The answer is a single number: the count of lines below in which the word "This" appears.

[Saved entries]

+ + + + +

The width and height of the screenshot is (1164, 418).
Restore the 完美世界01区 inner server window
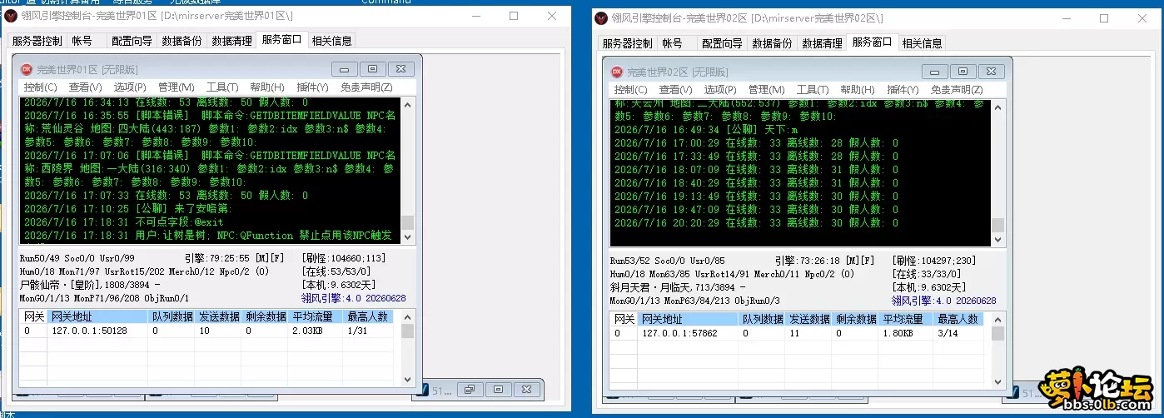[372, 69]
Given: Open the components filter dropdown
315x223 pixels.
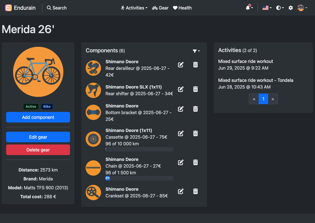Looking at the screenshot, I should (x=196, y=51).
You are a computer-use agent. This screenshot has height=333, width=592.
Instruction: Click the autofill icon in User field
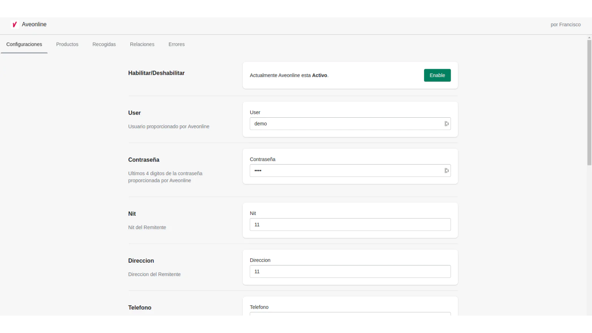446,124
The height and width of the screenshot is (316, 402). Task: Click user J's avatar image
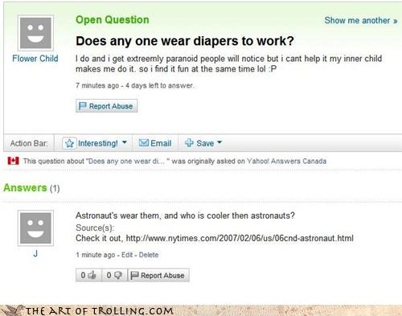(x=35, y=228)
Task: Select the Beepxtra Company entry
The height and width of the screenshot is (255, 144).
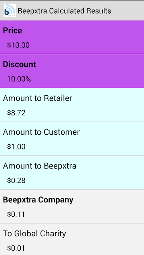Action: coord(72,206)
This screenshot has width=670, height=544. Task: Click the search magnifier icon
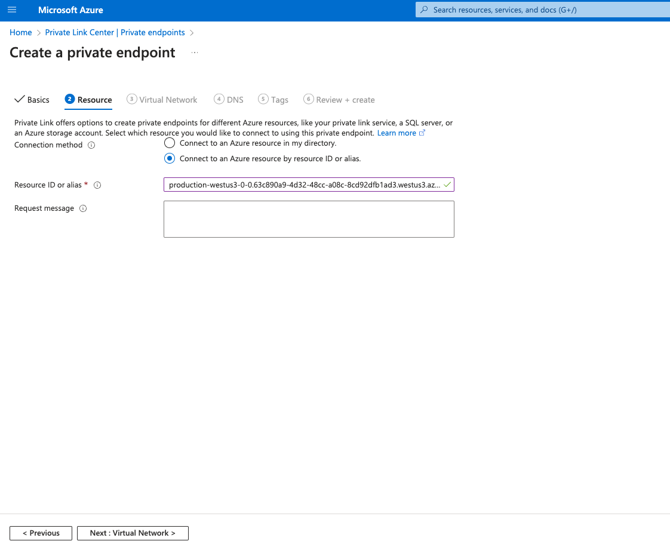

+ + + + +

▶ [Worked solution]
2